The AIM Network

Who needs due diligence when you have billions of public money to splash around?

It has come to the stage where nothing surprises anymore.  The government is not even pretending to do due diligence as it hands out billions of dollars.

The latest revelation, in a very long list of questionable decisions, is that the government has given $8 million to an ex-Nationals party executive and failed candidate, Nick Cleary, to develop a business case for the first stage of high-speed rail (HSR) linking Melbourne and Shepparton.

Cleary is a would-be property developer who went bankrupt in 2010.  The business address for his Consolidated Land and Rail Australia (Clara) consortium is his solicitors’ office (which came as a surprise to them).

According to the Guardian:

It has just $422,000 in paid-up capital and so far has no major shareholders or directors with expertise in infrastructure projects, property development, construction or financing.

Asic searches show a web of companies behind Clara, but the ultimate controlling shareholders are Cleary, his wife, Erin Cleary, and his assistant, Alexandra Johnson, who acts as Clara’s contact point.

Reminiscent of the $423 million Manus Island contract awarded to Paladin, a tiny unknown company  whose business address was a beach shack at the end of a dirt road on Kangaroo Island.

Or the gifting of $444 million to the charity Great Barrier Reef Foundation (GBRF), which at the time had annual revenue of about $10 million and only six full-time staff.

As with the dodgy water buybacks and Healthy Headwaters funding, the names of Angus Taylor and Barnaby Joyce are linked to the grant to Clara, with the HSR a shared responsibility between the Ministers for Transport and for Cities.

Taylor is a fan of the project as it would go through his electorate.  He was minister for cities at the time of the first call for submissions and when the field of 26 was whittled down to 13. In November 2017, Barnaby Joyce became Minister for Transport.

Despite Clara saying it has secured land at the site of one of its proposed “new cities”, farmers at Tallygaroopna say the options agreements have lapsed and they haven’t seen or heard from Cleary for months.

Interestingly, at the time the decision was being made, Barnaby’s girlfriend Vicki Campion was supposedly “working” in the office of the Victorian Nationals MP Damien Drum, whose seat covers Shepparton and Tallygaroopna.

Barnaby was also the driving force behind the inland freight rail which, according to the AFR, has the potential to become a white elephant and a fiscal time bomb for future governments.

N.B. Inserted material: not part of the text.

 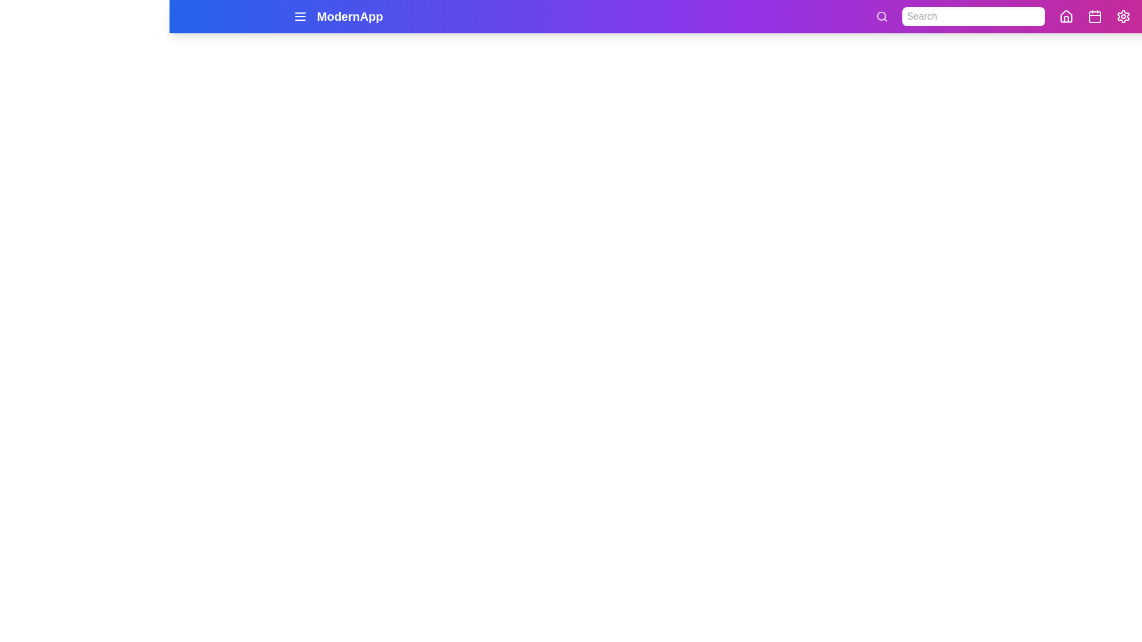 I want to click on the settings icon located in the top-right corner of the interface, which is part of a toolbar and follows a house icon and a calendar icon, so click(x=1123, y=16).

When Scott Morrison was Treasurer, the Coalition government made a $9.3 billion equity investment in the Australian Rail Track Corporation to get the project off the ground, a move that allowed them to take it off-budget.  But if the project is commercially unviable, it will have to be brought back on budget.

A 2015 business case for the inland rail conducted by former deputy prime minister and Nationals leader John Anderson found it could not pay for itself without government funding in the first 50 years of operation.

There are also questions to answer about the proposed route, which Labor had promised to investigate had they won office.

Whether it’s gifts to Foxtel, or arms procurements without tender, travel contracts, or grants to prop up fossil fuel enterprises – the government seems to think they have no need to explain and resent any suggestion that they should be accountable for how they spend our money.